As Gas Rises, no Breaks for Coal ETF

No pun intended, but natural gas has been cooking with, well, gas this year.

Natural gas is the best performing commodity in the S&P GSCI Commodity Index this year and the iPath Dow Jones-UBS Natural Gas Total Return Sub-Index ETN (NYSEArca: GAZ) and the United States Natural Gas Fund (NYSEArca: UNG) are this year’s top two non-leveraged exchange traded funds. [Obama Lifts Nat Gas ETFs]

Conventional wisdom used to hold that as natural gas prices, coal stocks would eventually go along for the ride because higher natural gas prices would entice electric utilities to go back to coal as a cost-saving measure. Utilities, as measured by the Utilities Select Sector SPDR (NYSEArca: XLU), have not been stung by rising gas prices. XLU is up 2% this year.
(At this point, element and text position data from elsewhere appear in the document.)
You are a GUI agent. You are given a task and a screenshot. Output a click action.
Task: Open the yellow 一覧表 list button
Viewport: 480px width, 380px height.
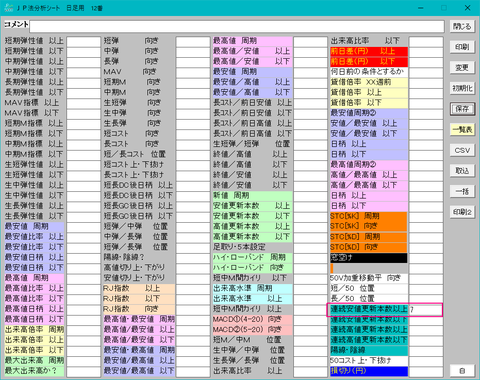(x=462, y=130)
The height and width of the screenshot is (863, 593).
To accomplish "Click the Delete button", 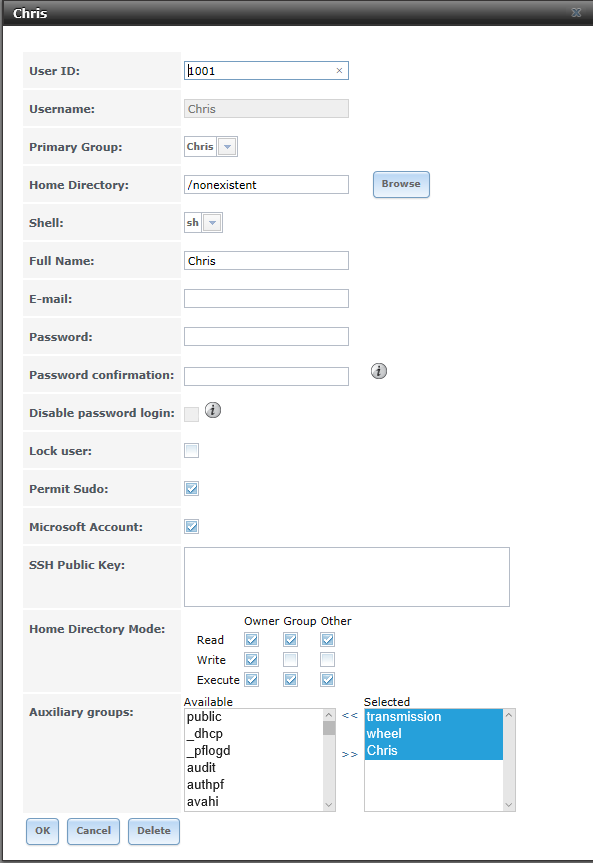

It is the Market Vectors Coal ETF (NYSEArca: KOL) that is not taking advantage of higher gas prices. KOL lost 21% last year and the ETF’s struggles had some market observers thinking the fund was well positioned to be a “zero to hero” play in 2014. While some ETFs have done the laggard-to-leader dance this year, KOL has not. [Laggards Rise in 2014]

The fund is down almost 9% this year despite a bevy of attempts by some in the financial press to encourage positive sentiment toward coal equities. Put “coal stocks” into Google News and nearly the entire first page of results is cheeriness that belies KOL’s price action.

There are reasons for the malaise. Although on light volume, KOL lost 0.8% Wednesday after President Obama spoke glowingly of natural gas in Tuesday’s State of the Union address. There is also talk that Norway’s sovereign wealth fund, the world’s largest, will have to scale back coal funding following a looming vote in that country’s parliament.